In the initialization function it seems to take a normal route first
(I still would expect it to use the mlx4 pmd)
Single stepping through mlx5_dev_spawn seems normal (it reaches far)

Close to the end this call:
err = mlx5_flow_discover_priorities(eth_dev);
Then yields the message we saw in my case:
  net_mlx5: port 0 verbs maximum priority: 8 expected 8/16
This is setting the err to -95 which fails us eventually.

This is interesting as it does
  priority = vprio[i];
[...]
  switch (priority) {
  8: ...
  16: ...
   default: ...
It reaches default, but then reports vprio[i] as being 8 which means
it should not have reached the default: path.
It is the mlx5_glue->create_flow(drop->qp, &flow_attr.attr); that
returns a null pointer due to "ibv_create_flow" failing.

As I said this card was never used/set up - so that might be whatever
(e.g. bad FW level).
The reporting of the error is a bit silly, as it would be flow
creation, but that was fixed in
commit 4fb27c1d "net/mlx5: fix flow priorities probing error path"

Yep it should be Firmware in my case, I have a
08:00.0 Ethernet controller: Mellanox Technologies MT27710 Family
[ConnectX-4 Lx]
Which per https://doc.dpdk.org/guides/nics/mlx5.html needs at least FW level
   ConnectX-4 Lx: 14.21.1000 and above.
But I have:
$ sudo ibv_devinfo
hca_id: mlx5_0
       transport: InfiniBand (0)
       fw_ver: 14.12.1240
[...]
       board_id: MT_2430110032

You have -95 (ENOTSUP) as well, but not this message, so your case
fails initializing something else.
Which means that my setup as-is might not be representative to your case :-/

... a not short holiday in firmware update land later ...

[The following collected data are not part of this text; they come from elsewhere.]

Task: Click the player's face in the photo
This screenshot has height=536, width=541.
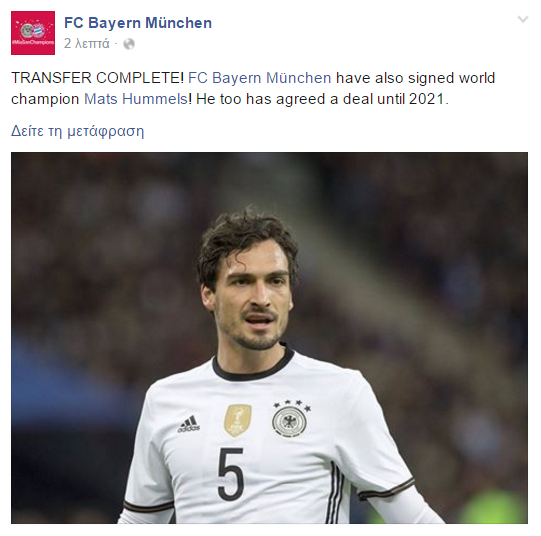Action: point(253,297)
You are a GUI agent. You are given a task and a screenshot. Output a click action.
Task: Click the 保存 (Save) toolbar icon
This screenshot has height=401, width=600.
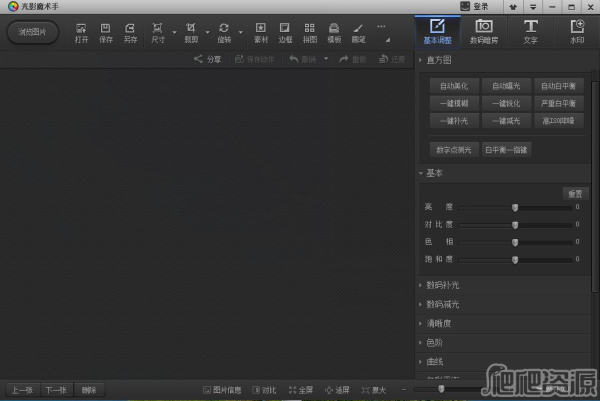click(106, 31)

Now running with FW 14.24.1000 and working for me:

$ sudo /usr/bin/dpdk-testpmd -w 0000:08:00.0 -l 0-3 -n 4 -- -i -a
EAL: Detected 12 lcore(s)
EAL: Detected 1 NUMA nodes
EAL: Multi-process socket /var/run/dpdk/rte/mp_socket
EAL: No free hugepages reported in hugepages-1048576kB
EAL: Probing VFIO support...
EAL: PCI device 0000:08:00.0 on NUMA socket 0
EAL: probe driver: 15b3:1015 net_mlx5
Interactive-mode selected
Auto-start selected
testpmd: create a new mbuf pool <mbuf_pool_socket_0>: n=171456,
size=2176, socket=0
testpmd: preferred mempool ops selected: ring_mp_mc
[...]

Ok, once my setup was fixed it worked fine.
By any chance are your FW levels up to date?
For your card that should be:
  ConnectX-5: 16.21.1000 and above.
  ConnectX-5 Ex: 16.21.1000 and above.

You can run ibv_devinfo to get what you currently have.
  $ sudo ibv_devinfo

If it is not your FW, we are back to my suggestion to file this with
the infiniband/dpdk/mellanox folks to get their experience as well.

> The underlying assumption is that all the relevant package versions between x86 and ppc64le are identical. Is that assumption correct?

Yes the code is the same across architectures.